The fact that this myth, which I sometimes find myself cherishing, isn’t true is what makes the West so intriguing. So much of the context to our modern lives is subtle, easy to miss. Yet the obscurity of the past does offer a special kind of freedom and solitude in which you can immerse yourself. You can add your own footsteps to ancient trails.

A few years ago, I found myself asking Al Wiseman, a Choteau-area Chippewa and a local historian, about the route used by a band of Indians a century ago who had come back south on foot after the U.S. Army rounded them up and shipped them by rail to Canada. (Another story involves an old Chippewa guy who told me about how he jogged the same route to get to a dance some 60 years ago, where he met his wife.) Wiseman told me details of that old path along the edge of the mountains. He knew its nearby stretches and even marked sections of it with small boulders.

In the pre-dawn hours one early July day, my brother Todd and I jogged away from his small car, parked on a wind-battered slope on the Sun River Wildlife Management Area. We intended to test the trail from there to the South Fork of the Teton River, some 30 miles or so to the north.

We jumped an irrigation ditch and continued down a hill and over a fence. We stumbled across the knee-deep Sun River, numbingly cold and fast. To our left the mountains rose abruptly, almost like a wall. To our right, the land was rough, with long, pine-covered ridges. At times, we followed a pair of wagon ruts. Other times it was a single broad track. We passed the scattered logs of disintegrated cabins and clumps of still-thriving irises. My map indicated a burial ground, which I couldn’t find. We reached a canyon called Deep Creek (the water itself was ankle deep). We paused to fill our bottles with water, filtered through a small hand-pumped purifier.

Later, the going was easy, and it seemed we had the trail nailed. Then, for the better part of an hour, we forced our way through a dense forest of jack pines. In the middle, Todd hollered about all the houses. “What houses?” I asked. Then I realized we had run into a former settlement with remnants of about seven homes. I was standing in the middle of one. It was mid-afternoon, and we had covered more than 20 miles as the crow flies.

The final 10 miles to the Teton River took us across miserable, flood-irrigated fields and a network of broad ditches separated by short, painful hills. Dirt ruts materialized at our feet, leading us to the river and the second car. I collapsed and went into younger brother mode. Todd cooked pasta with pesto and tuna fish over a tiny camp stove. I ate.

A few days later a funny thing happened. I saw distant lumps of mountains on the horizon and, surprising myself, said aloud, “I could run there.” I was alone in the car driving home. It made me laugh—my own silly bravado.

At home, sometimes, I think of those weather-beaten boards I had stepped over without noticing, and about the other places, old homesteads maybe, where irises, those tough and resourceful flowers, were all that remained.
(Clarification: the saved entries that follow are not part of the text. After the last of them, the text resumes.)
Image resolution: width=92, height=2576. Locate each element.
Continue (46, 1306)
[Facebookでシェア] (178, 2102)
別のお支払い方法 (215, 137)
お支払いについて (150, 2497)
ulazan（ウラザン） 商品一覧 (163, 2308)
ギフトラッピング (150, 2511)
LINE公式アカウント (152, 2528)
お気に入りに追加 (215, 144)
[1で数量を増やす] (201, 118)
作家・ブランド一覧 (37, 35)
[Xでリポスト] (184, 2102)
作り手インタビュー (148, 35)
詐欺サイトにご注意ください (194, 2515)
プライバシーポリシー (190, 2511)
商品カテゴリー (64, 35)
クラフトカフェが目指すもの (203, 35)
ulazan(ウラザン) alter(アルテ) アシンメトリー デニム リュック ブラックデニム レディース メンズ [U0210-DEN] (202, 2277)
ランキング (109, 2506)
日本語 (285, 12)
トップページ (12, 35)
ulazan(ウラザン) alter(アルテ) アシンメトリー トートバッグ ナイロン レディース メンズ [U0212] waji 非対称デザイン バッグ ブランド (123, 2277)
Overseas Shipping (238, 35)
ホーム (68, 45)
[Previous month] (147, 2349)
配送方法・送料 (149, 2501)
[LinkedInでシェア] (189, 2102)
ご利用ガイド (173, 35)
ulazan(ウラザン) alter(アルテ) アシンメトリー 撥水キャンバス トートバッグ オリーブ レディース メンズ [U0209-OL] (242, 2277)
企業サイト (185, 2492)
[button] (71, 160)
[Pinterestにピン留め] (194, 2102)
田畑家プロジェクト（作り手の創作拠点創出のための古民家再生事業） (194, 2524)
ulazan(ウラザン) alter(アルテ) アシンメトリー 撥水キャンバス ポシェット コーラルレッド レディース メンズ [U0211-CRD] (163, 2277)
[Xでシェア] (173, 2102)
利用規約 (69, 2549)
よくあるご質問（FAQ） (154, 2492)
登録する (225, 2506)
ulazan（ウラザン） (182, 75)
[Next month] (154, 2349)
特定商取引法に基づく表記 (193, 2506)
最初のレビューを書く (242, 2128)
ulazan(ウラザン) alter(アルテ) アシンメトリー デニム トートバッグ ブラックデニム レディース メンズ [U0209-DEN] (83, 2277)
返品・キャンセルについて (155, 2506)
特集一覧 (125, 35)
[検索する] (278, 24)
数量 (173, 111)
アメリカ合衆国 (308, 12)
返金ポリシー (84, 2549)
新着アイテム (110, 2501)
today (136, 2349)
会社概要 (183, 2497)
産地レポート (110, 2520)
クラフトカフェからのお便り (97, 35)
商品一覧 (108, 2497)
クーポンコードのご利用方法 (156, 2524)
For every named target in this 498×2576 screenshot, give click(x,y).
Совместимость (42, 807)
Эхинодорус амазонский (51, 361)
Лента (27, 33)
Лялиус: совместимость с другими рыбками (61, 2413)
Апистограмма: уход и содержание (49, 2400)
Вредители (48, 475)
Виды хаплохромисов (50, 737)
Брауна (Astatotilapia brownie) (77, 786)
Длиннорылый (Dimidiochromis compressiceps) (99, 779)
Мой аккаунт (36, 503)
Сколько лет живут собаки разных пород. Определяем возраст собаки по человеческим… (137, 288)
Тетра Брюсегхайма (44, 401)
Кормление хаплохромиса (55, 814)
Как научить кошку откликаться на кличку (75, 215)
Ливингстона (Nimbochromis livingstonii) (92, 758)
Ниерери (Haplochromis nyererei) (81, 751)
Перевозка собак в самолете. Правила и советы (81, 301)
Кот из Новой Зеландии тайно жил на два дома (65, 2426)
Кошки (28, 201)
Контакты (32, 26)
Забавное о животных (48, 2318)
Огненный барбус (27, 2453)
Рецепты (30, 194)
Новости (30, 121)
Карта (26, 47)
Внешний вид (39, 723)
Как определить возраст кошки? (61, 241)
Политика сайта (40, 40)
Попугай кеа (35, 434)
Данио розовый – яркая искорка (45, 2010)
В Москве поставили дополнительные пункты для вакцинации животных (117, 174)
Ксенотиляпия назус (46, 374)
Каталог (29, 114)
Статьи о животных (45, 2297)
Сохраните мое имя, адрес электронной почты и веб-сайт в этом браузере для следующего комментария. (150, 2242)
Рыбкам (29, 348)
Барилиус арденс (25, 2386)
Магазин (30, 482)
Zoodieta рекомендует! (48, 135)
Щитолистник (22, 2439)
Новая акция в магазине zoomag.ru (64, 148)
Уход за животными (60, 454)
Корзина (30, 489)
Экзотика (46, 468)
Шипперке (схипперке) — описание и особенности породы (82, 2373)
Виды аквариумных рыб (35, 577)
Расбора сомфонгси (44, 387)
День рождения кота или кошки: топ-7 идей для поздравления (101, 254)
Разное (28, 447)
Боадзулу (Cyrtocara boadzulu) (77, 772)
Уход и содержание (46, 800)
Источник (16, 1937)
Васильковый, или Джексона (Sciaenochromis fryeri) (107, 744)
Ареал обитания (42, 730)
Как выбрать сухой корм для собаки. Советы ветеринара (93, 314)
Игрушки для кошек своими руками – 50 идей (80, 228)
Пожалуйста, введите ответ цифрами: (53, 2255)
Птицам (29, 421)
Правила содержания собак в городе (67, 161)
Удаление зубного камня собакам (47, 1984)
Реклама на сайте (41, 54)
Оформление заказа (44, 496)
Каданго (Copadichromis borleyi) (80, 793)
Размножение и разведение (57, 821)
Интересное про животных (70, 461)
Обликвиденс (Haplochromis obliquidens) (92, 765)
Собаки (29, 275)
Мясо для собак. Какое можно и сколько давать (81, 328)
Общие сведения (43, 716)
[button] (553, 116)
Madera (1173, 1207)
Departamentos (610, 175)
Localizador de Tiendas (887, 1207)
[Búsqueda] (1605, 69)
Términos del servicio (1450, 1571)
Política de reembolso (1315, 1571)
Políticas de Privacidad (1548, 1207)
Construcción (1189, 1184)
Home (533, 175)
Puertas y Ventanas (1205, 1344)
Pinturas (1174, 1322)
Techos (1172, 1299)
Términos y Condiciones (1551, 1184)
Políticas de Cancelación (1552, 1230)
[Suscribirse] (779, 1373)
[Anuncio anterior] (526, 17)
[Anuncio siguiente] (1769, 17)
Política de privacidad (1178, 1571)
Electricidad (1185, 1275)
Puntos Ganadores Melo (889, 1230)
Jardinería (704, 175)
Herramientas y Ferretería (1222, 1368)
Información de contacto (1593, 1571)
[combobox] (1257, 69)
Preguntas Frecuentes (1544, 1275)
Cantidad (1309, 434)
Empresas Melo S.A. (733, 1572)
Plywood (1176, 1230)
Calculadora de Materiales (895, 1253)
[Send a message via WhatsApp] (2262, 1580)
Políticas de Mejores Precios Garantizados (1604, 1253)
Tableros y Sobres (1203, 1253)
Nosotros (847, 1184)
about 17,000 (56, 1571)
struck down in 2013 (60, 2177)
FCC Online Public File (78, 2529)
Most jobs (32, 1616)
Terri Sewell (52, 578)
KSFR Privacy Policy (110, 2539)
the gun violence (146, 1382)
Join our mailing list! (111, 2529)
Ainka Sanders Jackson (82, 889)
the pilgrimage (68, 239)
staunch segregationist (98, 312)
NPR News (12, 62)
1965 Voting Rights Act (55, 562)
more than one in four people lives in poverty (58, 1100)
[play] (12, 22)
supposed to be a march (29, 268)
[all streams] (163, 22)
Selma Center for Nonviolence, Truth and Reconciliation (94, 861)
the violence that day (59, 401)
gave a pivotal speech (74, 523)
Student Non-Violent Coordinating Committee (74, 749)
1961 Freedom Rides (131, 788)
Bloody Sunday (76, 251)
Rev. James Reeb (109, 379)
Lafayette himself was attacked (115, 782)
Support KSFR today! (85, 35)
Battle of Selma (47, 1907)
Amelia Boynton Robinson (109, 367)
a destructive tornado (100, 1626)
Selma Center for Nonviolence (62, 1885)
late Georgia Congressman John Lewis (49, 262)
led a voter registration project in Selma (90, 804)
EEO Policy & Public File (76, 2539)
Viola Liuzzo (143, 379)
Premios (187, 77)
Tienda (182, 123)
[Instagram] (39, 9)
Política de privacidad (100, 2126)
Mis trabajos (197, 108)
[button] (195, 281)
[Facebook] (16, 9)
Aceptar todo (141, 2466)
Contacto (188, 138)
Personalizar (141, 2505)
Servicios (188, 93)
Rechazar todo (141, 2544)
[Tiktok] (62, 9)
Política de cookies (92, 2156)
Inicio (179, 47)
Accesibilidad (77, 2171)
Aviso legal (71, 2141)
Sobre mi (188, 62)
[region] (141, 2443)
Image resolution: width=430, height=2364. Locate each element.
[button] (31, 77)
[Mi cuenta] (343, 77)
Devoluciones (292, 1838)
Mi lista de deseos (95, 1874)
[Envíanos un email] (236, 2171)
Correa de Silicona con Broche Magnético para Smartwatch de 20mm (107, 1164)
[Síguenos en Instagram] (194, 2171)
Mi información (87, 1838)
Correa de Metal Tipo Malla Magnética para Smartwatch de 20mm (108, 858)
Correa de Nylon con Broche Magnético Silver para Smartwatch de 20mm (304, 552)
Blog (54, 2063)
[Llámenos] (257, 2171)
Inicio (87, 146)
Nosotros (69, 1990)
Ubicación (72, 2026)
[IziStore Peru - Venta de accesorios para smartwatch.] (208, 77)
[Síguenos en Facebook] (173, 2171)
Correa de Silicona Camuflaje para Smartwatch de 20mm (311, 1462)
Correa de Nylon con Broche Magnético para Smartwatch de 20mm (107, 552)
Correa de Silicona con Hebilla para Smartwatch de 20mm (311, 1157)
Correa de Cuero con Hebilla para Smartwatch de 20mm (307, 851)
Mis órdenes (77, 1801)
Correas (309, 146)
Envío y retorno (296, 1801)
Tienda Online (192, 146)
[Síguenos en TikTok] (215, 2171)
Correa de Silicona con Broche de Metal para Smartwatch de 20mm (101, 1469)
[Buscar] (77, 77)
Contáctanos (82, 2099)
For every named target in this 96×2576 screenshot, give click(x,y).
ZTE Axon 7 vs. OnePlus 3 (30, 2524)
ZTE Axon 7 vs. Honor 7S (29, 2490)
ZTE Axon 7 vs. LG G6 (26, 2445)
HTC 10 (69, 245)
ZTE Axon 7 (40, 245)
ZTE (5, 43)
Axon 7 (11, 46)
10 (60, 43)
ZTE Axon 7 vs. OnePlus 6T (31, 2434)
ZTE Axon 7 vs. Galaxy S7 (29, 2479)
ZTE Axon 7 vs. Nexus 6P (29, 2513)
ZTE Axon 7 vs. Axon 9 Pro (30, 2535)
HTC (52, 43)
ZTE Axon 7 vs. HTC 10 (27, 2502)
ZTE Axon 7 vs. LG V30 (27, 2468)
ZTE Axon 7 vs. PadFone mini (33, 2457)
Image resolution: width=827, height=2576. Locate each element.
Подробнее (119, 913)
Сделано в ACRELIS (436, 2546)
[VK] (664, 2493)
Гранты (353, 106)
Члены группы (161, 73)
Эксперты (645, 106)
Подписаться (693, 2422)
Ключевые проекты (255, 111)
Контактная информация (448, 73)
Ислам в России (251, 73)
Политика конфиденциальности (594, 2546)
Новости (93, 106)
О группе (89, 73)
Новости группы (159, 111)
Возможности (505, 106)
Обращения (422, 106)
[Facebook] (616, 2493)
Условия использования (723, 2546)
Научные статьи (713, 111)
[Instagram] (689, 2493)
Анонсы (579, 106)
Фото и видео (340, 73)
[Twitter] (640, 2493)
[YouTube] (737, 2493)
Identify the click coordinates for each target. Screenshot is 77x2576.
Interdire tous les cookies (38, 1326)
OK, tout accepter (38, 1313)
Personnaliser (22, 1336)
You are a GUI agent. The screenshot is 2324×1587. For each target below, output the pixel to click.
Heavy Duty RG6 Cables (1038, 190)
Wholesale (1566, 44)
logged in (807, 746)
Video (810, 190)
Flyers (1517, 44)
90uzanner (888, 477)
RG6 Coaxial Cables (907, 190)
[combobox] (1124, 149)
Those homesteads couldn’t have been much more than 100 years old. The shallow wagon ruts and foot paths date much further back. With such small signals of the past, it’s no wonder we retain our blunt sense of illimitable openness. The light touch on the land amounts to a gift, an easy chance for us to hold for ourselves a persistent illusion about the possibility here of new beginnings.

Yet our mountainous and rugged landscape isn’t empty, it just feels that way. As the homogenizing forces of mass-market culture sweep across our broad and empty spaces, let’s do what we can to maintain that sense of openness.